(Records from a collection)
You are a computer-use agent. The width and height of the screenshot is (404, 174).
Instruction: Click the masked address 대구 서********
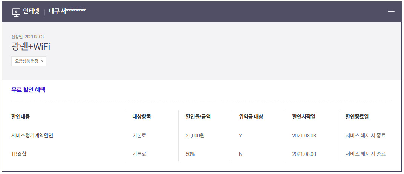[67, 11]
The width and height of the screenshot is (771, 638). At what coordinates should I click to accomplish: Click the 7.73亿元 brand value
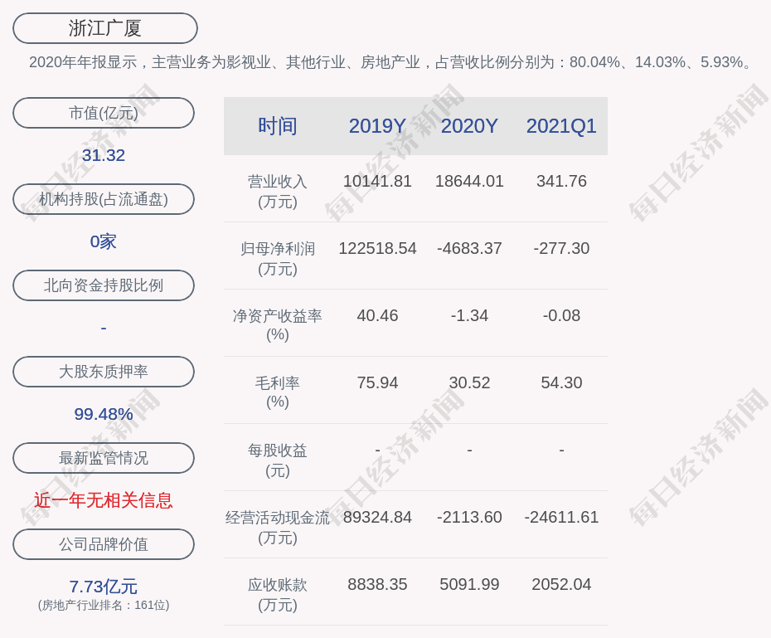(x=104, y=587)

EXERCISE BRIEF: The task calls for every record to be transcribed exactly, with no images included.

PROBLEM SOLUTION:
You are a computer-use agent. The width and height of the screenshot is (404, 174).
Instruction: Click the masked address 대구 서********
[67, 11]
The width and height of the screenshot is (771, 638). At what coordinates should I click to accomplish: Click the 7.73亿元 brand value
(x=104, y=587)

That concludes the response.